La communication élyséenne est conçue pour prévenir ce type d’accusation.
Mais cela ne suffit pas à l’expliquer, car cette précaution n’est pas utilisée qu’à l’égard des ex-colonies. Elle l’a aussi été pour la Libye où, alors que les Américains et les Britanniques n’ont jamais dissimulé leurs raisons d’intérêt national, que pourtant nous partagions (le risque sécuritaire, terroriste et la pression migratoire), les Français, dans le style droits-de-l’hommiste habituel, faisaient comme s’ils n’y allaient que pour "sauver les Libyens".
Cette tendance montre que l’intervention est menée pour sauver non seulement les autres, mais aussi et surtout l’image que l’on a de soi. La France a construit son identité par cette hypertrophie déclaratoire, cette autoproclamation d’être la "patrie des droits de l’homme" (alors qu’elle ne l’est pas davantage que l’Angleterre et les Etats-Unis). Pour entretenir le mythe, elle s’entête donc à faire croire qu’elle n’intervient jamais que pour sauver, qu’elle est toujours désintéressée.
Celui qui répète à l’envi qu’il n’a rien à cacher attise la suspicion. On cherche alors l’intérêt national avec deux fois plus d’ardeur que s’il était assumé. Dans le cas du Mali, il n’y a pourtant pas grand-chose à cacher : des intérêts économiques indirects (les ressources stratégiques des pays voisins) et, surtout, sécuritaires (protéger nos ressortissants sur place et affaiblir Al-Qaida au Maghreb islamique).
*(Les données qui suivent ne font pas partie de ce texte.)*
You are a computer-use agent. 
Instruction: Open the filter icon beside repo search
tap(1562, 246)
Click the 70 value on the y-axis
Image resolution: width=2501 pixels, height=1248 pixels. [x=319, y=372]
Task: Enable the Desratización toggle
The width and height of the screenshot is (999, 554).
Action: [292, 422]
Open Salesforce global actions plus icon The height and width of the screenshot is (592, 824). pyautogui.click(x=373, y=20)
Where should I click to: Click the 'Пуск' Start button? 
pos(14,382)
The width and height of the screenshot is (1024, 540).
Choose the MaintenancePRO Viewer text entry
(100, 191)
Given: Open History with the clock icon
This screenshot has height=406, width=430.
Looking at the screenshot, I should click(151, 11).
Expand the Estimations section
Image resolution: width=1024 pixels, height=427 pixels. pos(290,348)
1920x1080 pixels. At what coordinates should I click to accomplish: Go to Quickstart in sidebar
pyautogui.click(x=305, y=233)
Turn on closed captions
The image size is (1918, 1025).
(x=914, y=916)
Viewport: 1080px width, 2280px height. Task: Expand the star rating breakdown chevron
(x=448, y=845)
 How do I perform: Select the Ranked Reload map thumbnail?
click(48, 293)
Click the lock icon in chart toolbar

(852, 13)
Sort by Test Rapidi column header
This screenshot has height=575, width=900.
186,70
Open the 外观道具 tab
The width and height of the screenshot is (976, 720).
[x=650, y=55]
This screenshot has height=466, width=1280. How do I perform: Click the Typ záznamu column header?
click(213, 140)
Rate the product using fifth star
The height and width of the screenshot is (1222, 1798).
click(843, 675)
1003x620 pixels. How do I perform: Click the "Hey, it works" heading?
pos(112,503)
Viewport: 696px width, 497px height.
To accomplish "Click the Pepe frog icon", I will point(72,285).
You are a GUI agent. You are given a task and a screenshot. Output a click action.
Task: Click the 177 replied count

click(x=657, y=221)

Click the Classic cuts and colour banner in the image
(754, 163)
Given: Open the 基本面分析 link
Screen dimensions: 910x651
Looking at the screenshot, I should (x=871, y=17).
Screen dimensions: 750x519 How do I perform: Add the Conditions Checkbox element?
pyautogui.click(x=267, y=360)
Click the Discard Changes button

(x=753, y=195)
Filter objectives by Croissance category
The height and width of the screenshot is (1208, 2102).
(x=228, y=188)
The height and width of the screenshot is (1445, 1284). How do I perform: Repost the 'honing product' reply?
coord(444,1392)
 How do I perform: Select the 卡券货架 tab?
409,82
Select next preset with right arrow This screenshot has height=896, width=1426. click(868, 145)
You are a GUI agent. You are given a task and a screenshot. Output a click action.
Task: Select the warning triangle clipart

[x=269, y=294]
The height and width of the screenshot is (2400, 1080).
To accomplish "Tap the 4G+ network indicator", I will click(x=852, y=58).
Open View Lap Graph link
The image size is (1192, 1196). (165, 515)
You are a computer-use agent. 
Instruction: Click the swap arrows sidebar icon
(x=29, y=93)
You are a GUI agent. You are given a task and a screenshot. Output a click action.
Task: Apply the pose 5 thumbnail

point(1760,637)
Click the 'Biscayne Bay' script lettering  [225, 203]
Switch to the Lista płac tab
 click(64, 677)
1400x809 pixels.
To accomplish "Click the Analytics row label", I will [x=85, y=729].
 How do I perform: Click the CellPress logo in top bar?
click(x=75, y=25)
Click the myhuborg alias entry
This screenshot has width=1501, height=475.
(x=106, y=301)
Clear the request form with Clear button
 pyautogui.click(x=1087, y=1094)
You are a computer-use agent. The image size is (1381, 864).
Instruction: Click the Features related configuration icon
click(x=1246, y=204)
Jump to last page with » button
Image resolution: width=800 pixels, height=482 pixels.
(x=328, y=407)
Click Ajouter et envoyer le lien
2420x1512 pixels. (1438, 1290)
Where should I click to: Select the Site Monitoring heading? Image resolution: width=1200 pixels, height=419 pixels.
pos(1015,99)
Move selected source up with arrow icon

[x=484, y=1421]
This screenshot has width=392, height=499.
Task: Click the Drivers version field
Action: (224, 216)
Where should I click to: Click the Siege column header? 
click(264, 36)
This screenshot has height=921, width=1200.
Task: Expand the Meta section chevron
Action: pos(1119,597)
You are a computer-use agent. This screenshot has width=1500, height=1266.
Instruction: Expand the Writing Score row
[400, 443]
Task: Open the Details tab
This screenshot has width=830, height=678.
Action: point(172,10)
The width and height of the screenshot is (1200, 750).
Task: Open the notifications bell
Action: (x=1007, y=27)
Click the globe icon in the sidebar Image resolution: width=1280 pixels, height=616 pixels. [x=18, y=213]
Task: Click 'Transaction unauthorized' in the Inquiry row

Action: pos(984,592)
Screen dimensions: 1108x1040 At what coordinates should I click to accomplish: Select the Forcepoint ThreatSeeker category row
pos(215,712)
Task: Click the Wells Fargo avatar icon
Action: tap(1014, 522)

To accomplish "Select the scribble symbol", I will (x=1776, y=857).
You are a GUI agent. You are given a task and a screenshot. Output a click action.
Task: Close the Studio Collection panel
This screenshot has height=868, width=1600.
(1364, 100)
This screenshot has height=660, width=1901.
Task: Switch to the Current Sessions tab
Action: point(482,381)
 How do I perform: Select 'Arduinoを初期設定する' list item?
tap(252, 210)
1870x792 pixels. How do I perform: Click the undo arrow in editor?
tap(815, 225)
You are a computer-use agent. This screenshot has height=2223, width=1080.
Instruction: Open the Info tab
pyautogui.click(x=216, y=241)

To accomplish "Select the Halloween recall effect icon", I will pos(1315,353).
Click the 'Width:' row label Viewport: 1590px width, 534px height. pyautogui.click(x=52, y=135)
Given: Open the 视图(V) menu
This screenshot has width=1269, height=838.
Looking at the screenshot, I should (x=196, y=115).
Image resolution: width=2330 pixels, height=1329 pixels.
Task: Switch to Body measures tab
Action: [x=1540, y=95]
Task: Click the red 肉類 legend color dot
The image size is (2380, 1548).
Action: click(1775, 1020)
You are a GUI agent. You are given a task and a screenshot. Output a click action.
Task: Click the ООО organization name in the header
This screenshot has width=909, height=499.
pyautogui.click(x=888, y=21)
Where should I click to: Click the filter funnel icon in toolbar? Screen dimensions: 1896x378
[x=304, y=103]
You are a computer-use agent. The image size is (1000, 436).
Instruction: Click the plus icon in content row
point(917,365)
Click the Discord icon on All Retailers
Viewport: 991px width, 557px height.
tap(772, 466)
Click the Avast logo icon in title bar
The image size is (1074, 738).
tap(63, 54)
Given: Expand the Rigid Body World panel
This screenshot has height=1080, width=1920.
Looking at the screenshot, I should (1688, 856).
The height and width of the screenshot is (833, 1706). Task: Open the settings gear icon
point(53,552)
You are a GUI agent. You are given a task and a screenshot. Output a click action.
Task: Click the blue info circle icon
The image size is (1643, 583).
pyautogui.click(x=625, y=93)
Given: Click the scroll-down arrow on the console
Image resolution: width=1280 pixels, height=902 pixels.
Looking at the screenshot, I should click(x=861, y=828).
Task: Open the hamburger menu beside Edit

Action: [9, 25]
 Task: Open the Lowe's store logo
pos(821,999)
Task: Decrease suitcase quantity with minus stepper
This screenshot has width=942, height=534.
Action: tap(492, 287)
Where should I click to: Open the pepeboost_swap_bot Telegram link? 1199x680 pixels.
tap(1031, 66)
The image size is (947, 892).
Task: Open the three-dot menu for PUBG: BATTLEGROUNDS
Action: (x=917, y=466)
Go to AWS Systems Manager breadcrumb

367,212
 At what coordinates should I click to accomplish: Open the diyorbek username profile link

Il serait préférable de dire les choses comme elles sont : en Libye et au Mali, la France et ses alliés avaient intérêt à intervenir ; des intérêts qui non seulement n’annulent pas l’existence d’une cause juste - des massacres en cours et imminents dans le premier cas, le risque d’une "zone franche terroriste" dans le second - et d’une chance raisonnable de pouvoir y remédier, mais qui en plus motivent l’action.
L’Etat intervenant n’est pas, ne peut pas et même ne doit pas être désintéressé. La raison d’être de l’Etat étant de défendre les intérêts de ses citoyens, un désintéressement absolu serait un grave manquement. On peut d’ailleurs se demander si celui qui n’aurait aucun intérêt se donnerait les moyens de réussir et s’il est motivant pour nos soldats de savoir qu’un Etat "désintéressé" les envoie risquer leur vie au Mali. L’intérêt est un moteur, et, tant qu’il n’annule pas l’objectif déclaré, c’est-à-dire tant qu’ils ne sont pas contradictoires, il n’est pas problématique.
Le président devrait donc assumer l’évidence : il est dans l’intérêt de la France d’intervenir au Mali, comme dans celui de nos alliés européens, nord-américains et africains. Ce n’est pas en le dissimulant qu’on les convaincra de s’investir plus dans cette opération. Et c’est grâce à eux, dont l’absence, pour l’instant, se fait sentir, qu’on convaincra les autres qu’il ne s’agit pas d’un néocolonialisme qui ne dirait pas son nom, mais d’une responsabilité internationale.